The beauty of this technology is that it detects the ground even when there is thick cloud or, indeed, when it’s night-time.
Consequently, this map was assembled by Nova Sar in just seven passes.
A traditional optical satellite, which views scenes at wavelengths familiar to our eyes, would struggle to make such a map in so short a time. Britain’s famously grey weather would be a constant frustration.
“Radar is a very deterministic thing,” said Andrew Cawthorne, the director of Earth observation at Surrey Satellite Technology Ltd (SSTL), which built and owns NovaSar.
“You know that when you pass overhead, you’re going to get an image without any external influences causing you problems.”
I can’t render the full image on this page. The one in my possession is two gigabytes in size. But if you could open it on your computer, you’d see some glorious detail – of cities, bridges, ships, mountains, parklands, lakes and much, much more.
The mosaic corresponds to an area of approximately 1,500km by 1,168km (1.75 million square km), or 938 miles by 730 miles (685,000 square miles).

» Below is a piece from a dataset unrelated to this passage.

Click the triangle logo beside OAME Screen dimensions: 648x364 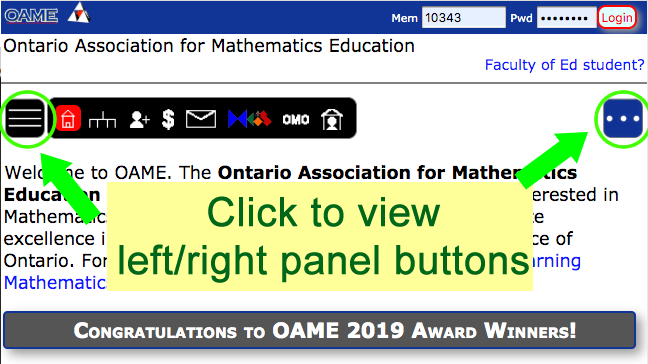point(79,13)
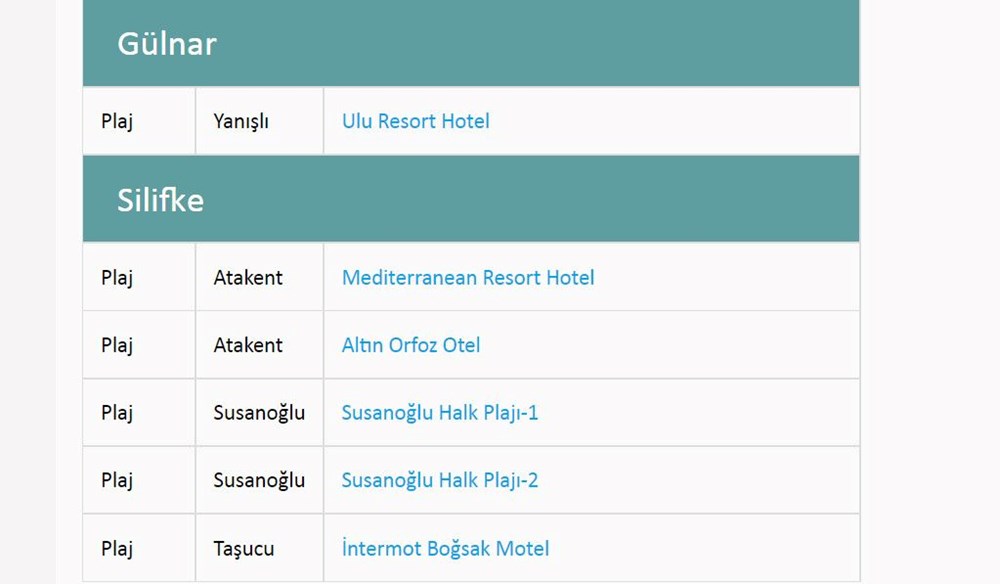Screen dimensions: 1000x584
Task: Click the İntermot Boğsak Motel link
Action: (445, 549)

Each pixel represents a square on the ground that’s about 50m across, which is really interesting because you can see very clearly the wind turbines out at sea. The turbine units are much less than 50m across, but their towers have hard, metallic surfaces which are excellent reflectors of radar energy, so they show up as brilliant specks.
There’s a lot of information in the map. It can be used to study land-uses, for example, to understand the changing urban footprint of Britain or to monitor the types of crops being grown on its agricultural land.
NovaSar was seed-funded by government grant. It is the only sovereign radar capability the UK has.
If Britain falls out of the EU’s Copernicus program with its radar satellite capability (continued membership is currently caught up in a dispute over Brexit trade arrangements in Northern Ireland) then Nova Sar will be the only direct space asset the UK can task around the globe to guarantee an immediate image of the ground.